Among the negatives was a material increase in the fiscal deficit, causing the gross general government debt/GDP ratio to be placed on a sustained upward trajectory.
After a contraction in the current financial year, India’s economy is forecast to bounce back with a sharp growth rate of 9.5 per cent next year provided it avoids further deterioration in financial sector health, Fitch Ratings said on Wednesday. The coronavirus pandemic will lead to shrinking of the already slowing economy in 2020-21 that started in April. Fitch Ratings forecast a 5 per cent contraction in the GDP in the ongoing financial year.
“The pandemic has drastically weakened India’s growth outlook and laid bare the challenges caused by a high public-debt burden,” Fitch Ratings said in its APAC Sovereign Credit Overview released on Wednesday. “After the global crisis, India’s GDP growth is likely to return to higher levels than ‘BBB’ category peers, provided it avoids further deterioration in financial sector health as a result of the pandemic,” it said forecasting a 9.5 per cent real GDP growth next year.
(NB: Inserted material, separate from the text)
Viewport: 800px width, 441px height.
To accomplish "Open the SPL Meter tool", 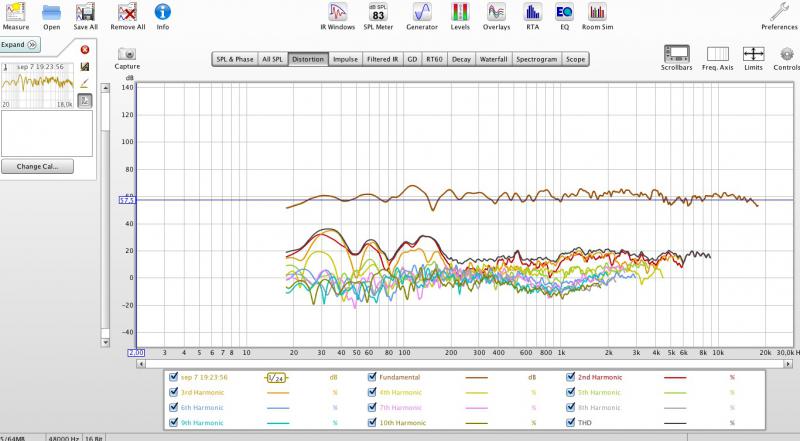I will click(x=378, y=16).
India on March 25 instituted the world’s largest lockdown to combat the novel coronavirus, halting almost all economic activities. The lockdown has been repeatedly extended, although some restrictions have been eased from May 4 in zones with fewer infections. “However, new cases have continued to rise,” it said.
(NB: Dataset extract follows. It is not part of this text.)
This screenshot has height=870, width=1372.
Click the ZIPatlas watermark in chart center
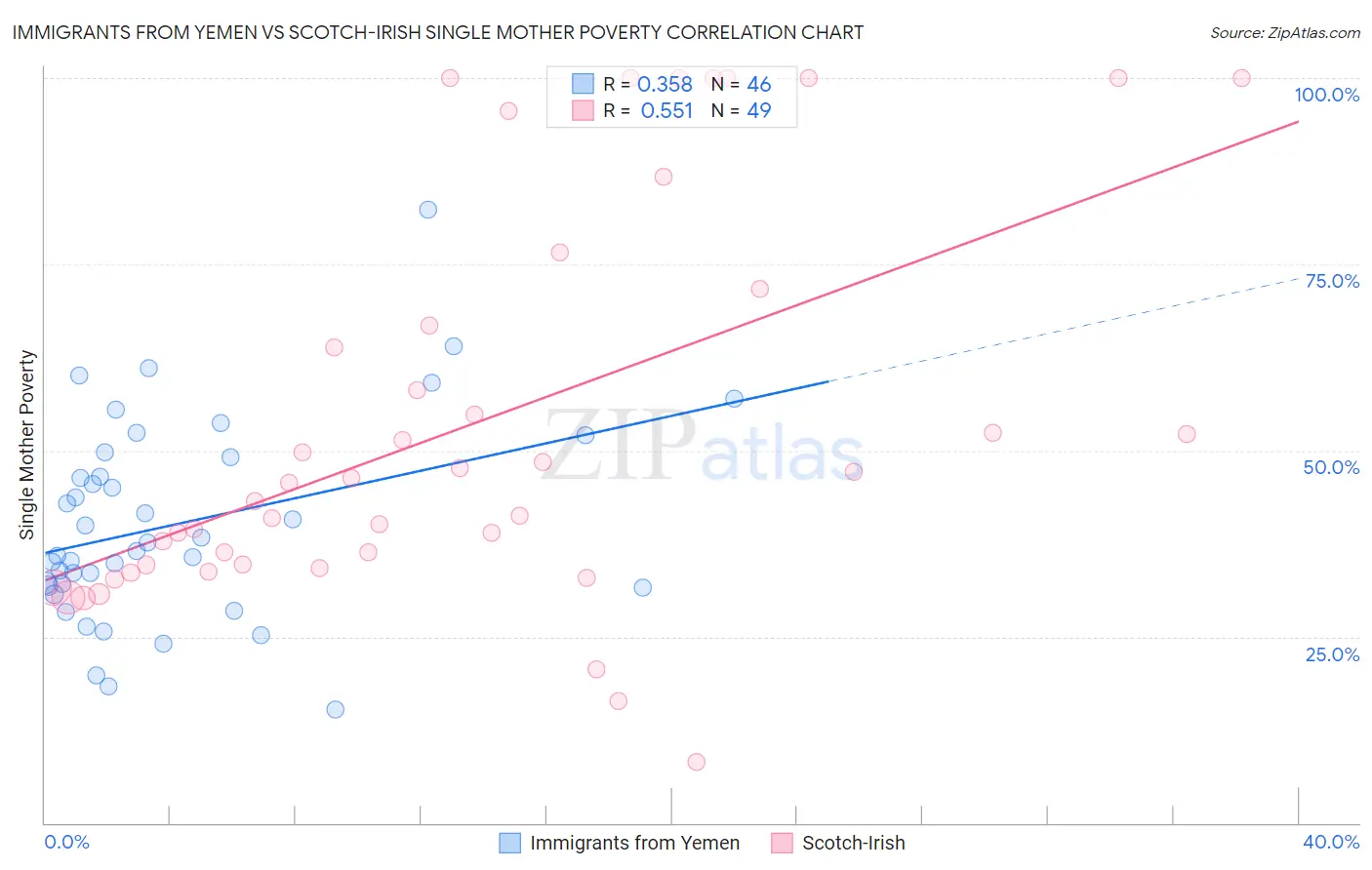pos(703,447)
To support the economy, the Reserve Bank of India (RBI) has eased monetary policy by cutting policy rates and providing liquidity through long-term repo operations. Prudential requirements for banks have also been eased to free up liquidity for lending.
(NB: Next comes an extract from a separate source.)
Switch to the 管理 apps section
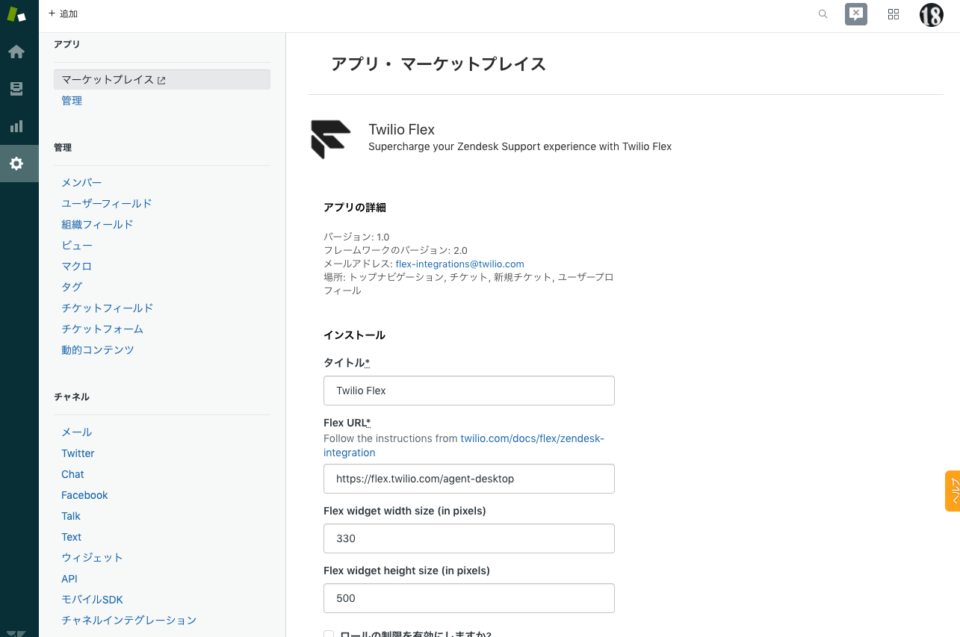The image size is (960, 637). pyautogui.click(x=71, y=100)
“The government has announced stimulus measures amounting to 10 per cent of GDP, of which the fiscal component of about 1 per cent of GDP is significantly less than many of India’s peers,” the rating agency said. General government debt already stood at 70 per cent of GDP in 2019-20, well above the ‘BBB’ rating median of 42 per cent. India’s ratio of public debt/GDP is expected to rise to 84 per cent of GDP in 2020-21 up from a forecast of 71 per cent when Fitch Ratings affirmed the ‘BBB-‘ rating in December 2019. “This is based on our expectation of slower economic growth in FY21 and wider fiscal deficits, assuming that the government’s fiscal response remains restrained,” it said.
“The credit profile is strengthened by relative external resilience stemming from solid foreign-reserve buffers, but weakened by some lagging structural factors, including governance indicators and GDP per capita.” Listing positives for India, Fitch Ratings said there was greater confidence in a sustained reduction in general government debt over the medium term to a level closer to the ‘BBB’ peer median. Also, there is a possibility of higher sustained investment and growth rates without the creation of macroeconomic imbalances, such as from successful structural reform implementation.
Among the negatives was a material increase in the fiscal deficit, causing the gross general government debt/GDP ratio to be placed on a sustained upward trajectory. Other negative was loose macroeconomic policy settings that cause a return of persistently high inflation and widening current-account deficits, which would increase the risk of external funding stress, it said.